Here are the images of my window (currently it's 18F/-8C outside, 74F/23C inside):

Ice forming on the edges of the window Condensation on the edges of the window

Now, this condensation / ice forming gets even worse - on some days whole bottom of the window from the first picture is completely covered with ice / condensation.

My assumption is that heat loss happens here because edges of windows are not properly insulated. Is that assumption a sound one? This doesn't happen on any other windows in the room - condensation / ice always forms on these two windows.

If I am correctly identifying the problem, few questions:

  1. What should I use to improve insulation and prevent heat loss here? Generic caulk?
  2. If I am to use caulk, should I apply it inside or outside? Both?

1 Answer 1


Ice forms in that location because 1) heat is lost where the two panes of glass are connected by the metal frame, and 2) cold air sinks to the bottom of the window opening. I don't see any red flags that indicate air leakage or other serious issues. The fact that the entire glass pane frosts up at times reinforces that position. You have simple heat conduction happening, with little or no air movement from exterior to interior.

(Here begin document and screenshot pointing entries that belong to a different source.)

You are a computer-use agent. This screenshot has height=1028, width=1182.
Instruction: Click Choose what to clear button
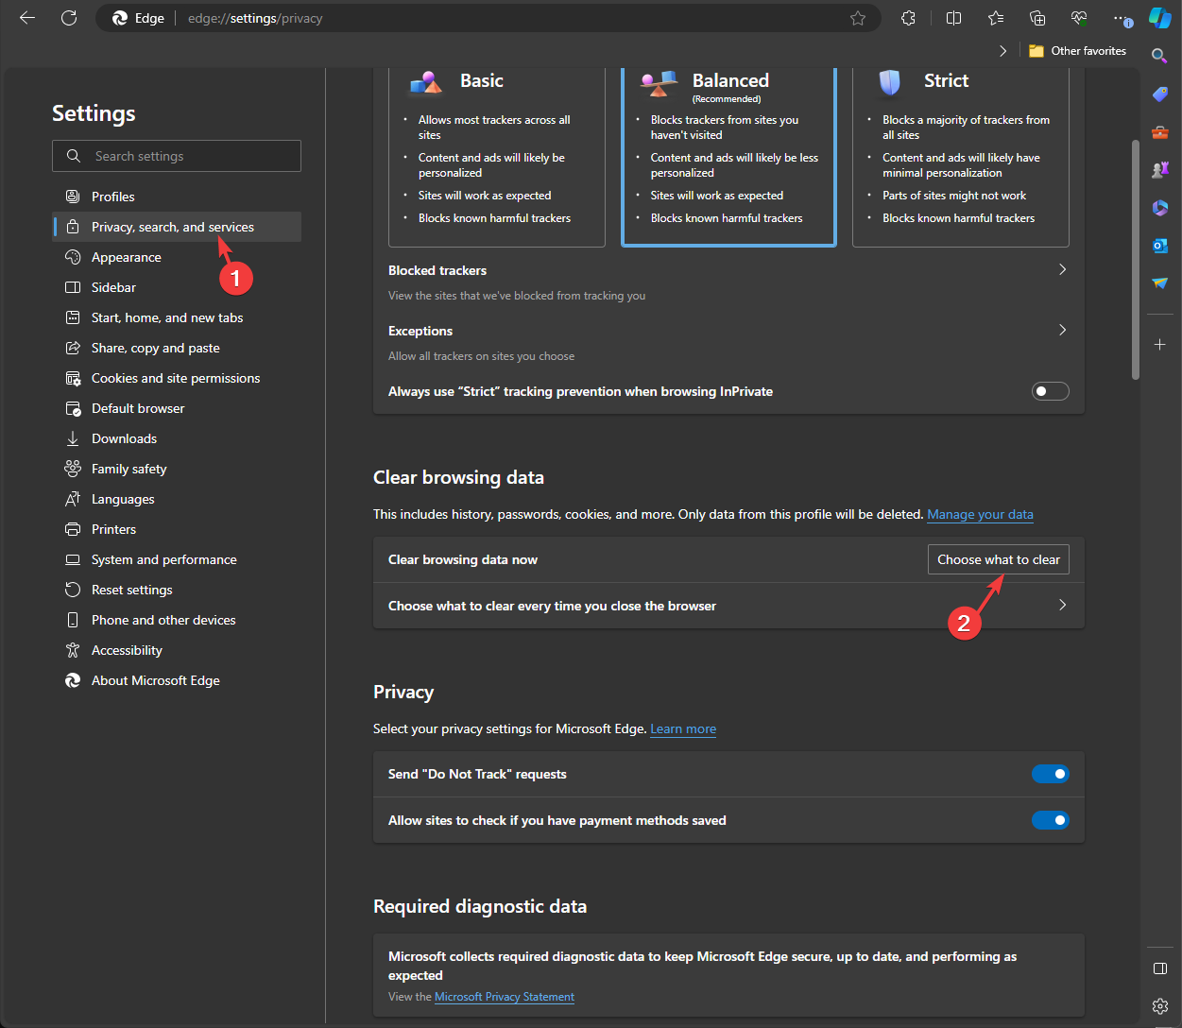tap(998, 559)
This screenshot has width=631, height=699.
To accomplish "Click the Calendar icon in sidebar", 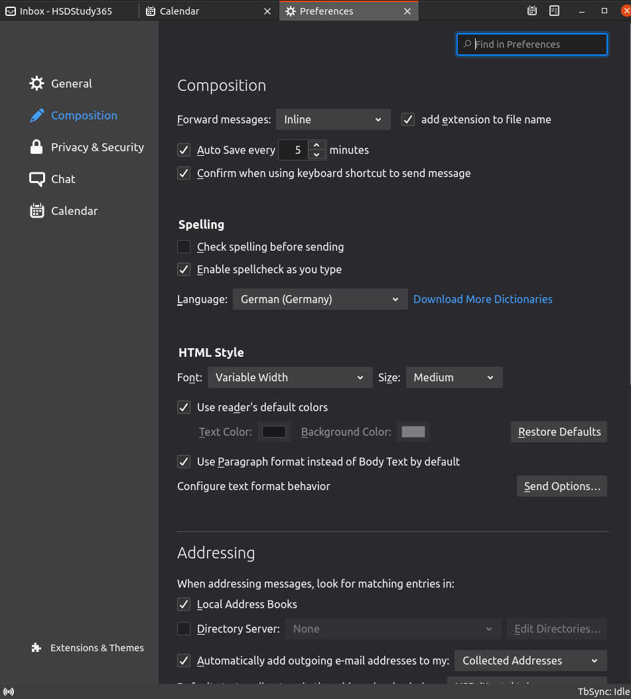I will click(x=36, y=211).
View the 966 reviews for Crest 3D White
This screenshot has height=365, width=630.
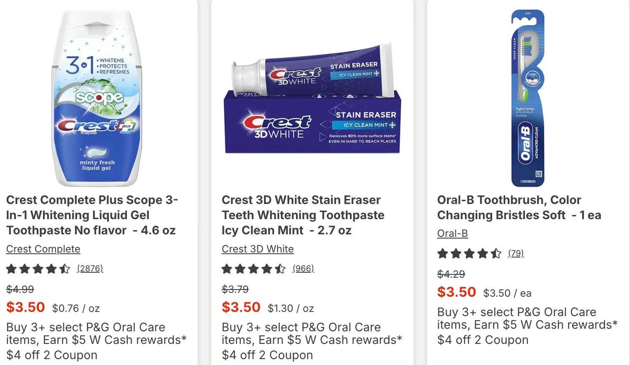[x=303, y=268]
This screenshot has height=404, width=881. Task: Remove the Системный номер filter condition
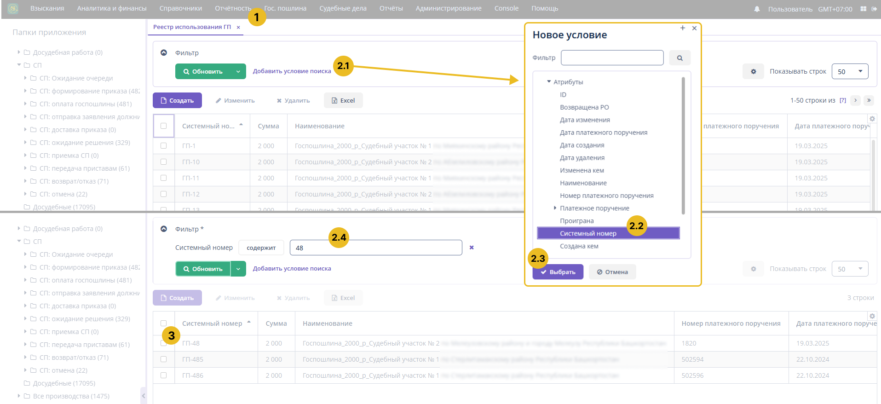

I've lived in Minnesota for 25 years, and what you see there is nearly unavoidable in extremely cold weather. It's a result of heat loss through the window and excess moisture inside, and it's the reason window film was invented. I realize that the idea of applying film annually isn't terribly appealing, but it's probably your best bet here, short of replacing the windows. Only low-e glass panels and ultra-modern sealing and insulation, coupled with very good indoor humidity management, will completely prevent ice formation.